• _Work item_
Every record shown here must be duplicated without change.

• _Records to use_

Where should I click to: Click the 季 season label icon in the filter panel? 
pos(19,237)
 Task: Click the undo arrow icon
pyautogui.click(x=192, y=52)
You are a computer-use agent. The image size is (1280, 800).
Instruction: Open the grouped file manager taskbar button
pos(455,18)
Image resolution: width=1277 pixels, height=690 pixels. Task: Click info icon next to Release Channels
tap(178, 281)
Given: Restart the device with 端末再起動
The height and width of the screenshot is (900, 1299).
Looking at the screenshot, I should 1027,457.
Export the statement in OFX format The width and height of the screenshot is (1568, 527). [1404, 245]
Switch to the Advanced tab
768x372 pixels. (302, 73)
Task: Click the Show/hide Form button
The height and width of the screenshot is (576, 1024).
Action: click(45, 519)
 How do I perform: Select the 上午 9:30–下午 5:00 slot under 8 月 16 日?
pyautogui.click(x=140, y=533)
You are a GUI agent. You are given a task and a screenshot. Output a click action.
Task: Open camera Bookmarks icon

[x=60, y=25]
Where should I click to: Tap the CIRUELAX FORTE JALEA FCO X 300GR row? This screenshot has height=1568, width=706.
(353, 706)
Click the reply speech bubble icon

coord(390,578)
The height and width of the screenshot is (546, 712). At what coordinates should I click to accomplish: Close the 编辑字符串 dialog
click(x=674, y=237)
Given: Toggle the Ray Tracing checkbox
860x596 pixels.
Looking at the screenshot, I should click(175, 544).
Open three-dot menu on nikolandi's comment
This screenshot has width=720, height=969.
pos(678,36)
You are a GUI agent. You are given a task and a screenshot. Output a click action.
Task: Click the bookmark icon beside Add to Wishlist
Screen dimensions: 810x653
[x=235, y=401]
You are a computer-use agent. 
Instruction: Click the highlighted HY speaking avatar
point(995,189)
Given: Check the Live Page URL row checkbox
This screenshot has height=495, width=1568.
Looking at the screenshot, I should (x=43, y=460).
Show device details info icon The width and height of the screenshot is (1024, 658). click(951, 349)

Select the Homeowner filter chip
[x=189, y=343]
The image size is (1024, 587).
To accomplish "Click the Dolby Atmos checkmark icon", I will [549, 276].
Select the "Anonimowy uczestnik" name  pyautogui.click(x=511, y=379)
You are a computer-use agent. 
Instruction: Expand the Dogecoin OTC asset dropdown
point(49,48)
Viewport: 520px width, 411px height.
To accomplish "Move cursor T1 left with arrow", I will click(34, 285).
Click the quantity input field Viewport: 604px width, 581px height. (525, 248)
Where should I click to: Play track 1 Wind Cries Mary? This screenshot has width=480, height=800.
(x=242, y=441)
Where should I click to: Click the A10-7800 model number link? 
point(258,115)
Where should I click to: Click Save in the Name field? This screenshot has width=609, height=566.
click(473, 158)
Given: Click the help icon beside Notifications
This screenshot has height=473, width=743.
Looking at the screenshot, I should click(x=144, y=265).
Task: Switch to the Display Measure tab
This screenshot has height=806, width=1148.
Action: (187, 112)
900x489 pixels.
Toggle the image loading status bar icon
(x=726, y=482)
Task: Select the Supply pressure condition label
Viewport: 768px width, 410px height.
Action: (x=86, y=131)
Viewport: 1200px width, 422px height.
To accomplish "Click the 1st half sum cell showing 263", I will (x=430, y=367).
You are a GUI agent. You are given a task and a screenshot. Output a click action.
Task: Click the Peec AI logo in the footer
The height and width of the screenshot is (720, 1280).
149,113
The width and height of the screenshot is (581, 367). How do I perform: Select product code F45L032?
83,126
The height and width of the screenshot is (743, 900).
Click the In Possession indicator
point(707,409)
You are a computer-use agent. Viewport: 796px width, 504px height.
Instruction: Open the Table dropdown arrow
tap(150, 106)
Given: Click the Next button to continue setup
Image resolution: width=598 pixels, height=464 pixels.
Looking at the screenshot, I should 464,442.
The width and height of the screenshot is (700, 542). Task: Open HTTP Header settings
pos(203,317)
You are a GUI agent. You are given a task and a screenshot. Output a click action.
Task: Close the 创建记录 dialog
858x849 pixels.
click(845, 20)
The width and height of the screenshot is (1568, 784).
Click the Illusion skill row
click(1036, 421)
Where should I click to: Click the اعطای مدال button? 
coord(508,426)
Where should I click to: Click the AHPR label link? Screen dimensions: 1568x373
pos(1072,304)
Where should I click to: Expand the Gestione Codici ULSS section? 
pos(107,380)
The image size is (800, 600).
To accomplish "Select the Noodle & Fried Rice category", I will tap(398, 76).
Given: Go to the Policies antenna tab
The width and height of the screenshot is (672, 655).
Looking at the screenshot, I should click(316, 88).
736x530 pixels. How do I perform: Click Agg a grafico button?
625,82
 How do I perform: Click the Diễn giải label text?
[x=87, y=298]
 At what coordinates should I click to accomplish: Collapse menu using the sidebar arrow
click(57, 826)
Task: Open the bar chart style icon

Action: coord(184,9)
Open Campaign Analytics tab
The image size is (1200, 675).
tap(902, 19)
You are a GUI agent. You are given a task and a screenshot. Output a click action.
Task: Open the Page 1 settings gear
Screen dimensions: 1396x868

• _Result_
Where should I click to: Click the 季 season label icon in the filter panel? 
pos(19,237)
 Task: Click the undo arrow icon
pyautogui.click(x=192, y=52)
You are a computer-use agent. The image size is (1280, 800).
Instruction: Open the grouped file manager taskbar button
pos(455,18)
Image resolution: width=1277 pixels, height=690 pixels. Task: Click info icon next to Release Channels
tap(178, 281)
Given: Restart the device with 端末再起動
The height and width of the screenshot is (900, 1299).
Looking at the screenshot, I should 1027,457.
Export the statement in OFX format The width and height of the screenshot is (1568, 527). [1404, 245]
Switch to the Advanced tab
768x372 pixels. (302, 73)
Task: Click the Show/hide Form button
The height and width of the screenshot is (576, 1024).
Action: click(45, 519)
 How do I perform: Select the 上午 9:30–下午 5:00 slot under 8 月 16 日?
pyautogui.click(x=140, y=533)
You are a GUI agent. You are given a task and a screenshot. Output a click action.
Task: Open camera Bookmarks icon

[x=60, y=25]
Where should I click to: Tap the CIRUELAX FORTE JALEA FCO X 300GR row? This screenshot has height=1568, width=706.
(353, 706)
Click the reply speech bubble icon

coord(390,578)
The height and width of the screenshot is (546, 712). At what coordinates should I click to accomplish: Close the 编辑字符串 dialog
click(x=674, y=237)
Given: Toggle the Ray Tracing checkbox
860x596 pixels.
Looking at the screenshot, I should click(175, 544).
Open three-dot menu on nikolandi's comment
This screenshot has width=720, height=969.
pos(678,36)
You are a GUI agent. You are given a task and a screenshot. Output a click action.
Task: Click the bookmark icon beside Add to Wishlist
Screen dimensions: 810x653
[x=235, y=401]
You are a computer-use agent. 
Instruction: Click the highlighted HY speaking avatar
point(995,189)
Given: Check the Live Page URL row checkbox
This screenshot has height=495, width=1568.
Looking at the screenshot, I should (x=43, y=460).
Show device details info icon The width and height of the screenshot is (1024, 658). click(951, 349)

Select the Homeowner filter chip
[x=189, y=343]
The image size is (1024, 587).
To accomplish "Click the Dolby Atmos checkmark icon", I will [549, 276].
Select the "Anonimowy uczestnik" name  pyautogui.click(x=511, y=379)
You are a computer-use agent. 
Instruction: Expand the Dogecoin OTC asset dropdown
point(49,48)
Viewport: 520px width, 411px height.
To accomplish "Move cursor T1 left with arrow", I will click(34, 285).
Click the quantity input field Viewport: 604px width, 581px height. (525, 248)
Where should I click to: Play track 1 Wind Cries Mary? This screenshot has width=480, height=800.
(x=242, y=441)
Where should I click to: Click the A10-7800 model number link? 
point(258,115)
Where should I click to: Click Save in the Name field? This screenshot has width=609, height=566.
click(473, 158)
Given: Click the help icon beside Notifications
This screenshot has height=473, width=743.
Looking at the screenshot, I should click(x=144, y=265).
Task: Switch to the Display Measure tab
This screenshot has height=806, width=1148.
Action: (187, 112)
900x489 pixels.
Toggle the image loading status bar icon
(x=726, y=482)
Task: Select the Supply pressure condition label
Viewport: 768px width, 410px height.
Action: (x=86, y=131)
Viewport: 1200px width, 422px height.
To accomplish "Click the 1st half sum cell showing 263", I will (x=430, y=367).
You are a GUI agent. You are given a task and a screenshot. Output a click action.
Task: Click the Peec AI logo in the footer
The height and width of the screenshot is (720, 1280).
149,113
The width and height of the screenshot is (581, 367). How do I perform: Select product code F45L032?
83,126
The height and width of the screenshot is (743, 900).
Click the In Possession indicator
point(707,409)
You are a computer-use agent. Viewport: 796px width, 504px height.
Instruction: Open the Table dropdown arrow
tap(150, 106)
Given: Click the Next button to continue setup
Image resolution: width=598 pixels, height=464 pixels.
Looking at the screenshot, I should 464,442.
The width and height of the screenshot is (700, 542). Task: Open HTTP Header settings
pos(203,317)
You are a GUI agent. You are given a task and a screenshot. Output a click action.
Task: Close the 创建记录 dialog
858x849 pixels.
click(845, 20)
The width and height of the screenshot is (1568, 784).
Click the Illusion skill row
click(1036, 421)
Where should I click to: Click the اعطای مدال button? 
coord(508,426)
Where should I click to: Click the AHPR label link? Screen dimensions: 1568x373
pos(1072,304)
Where should I click to: Expand the Gestione Codici ULSS section? 
pos(107,380)
The image size is (800, 600).
To accomplish "Select the Noodle & Fried Rice category", I will tap(398, 76).
Given: Go to the Policies antenna tab
The width and height of the screenshot is (672, 655).
Looking at the screenshot, I should click(316, 88).
736x530 pixels. How do I perform: Click Agg a grafico button?
625,82
 How do I perform: Click the Diễn giải label text?
[x=87, y=298]
 At what coordinates should I click to accomplish: Collapse menu using the sidebar arrow
click(57, 826)
Task: Open the bar chart style icon

Action: coord(184,9)
Open Campaign Analytics tab
The image size is (1200, 675).
tap(902, 19)
You are a GUI agent. You are given a task and a screenshot. Output a click action.
Task: Open the Page 1 settings gear
Screen dimensions: 1396x868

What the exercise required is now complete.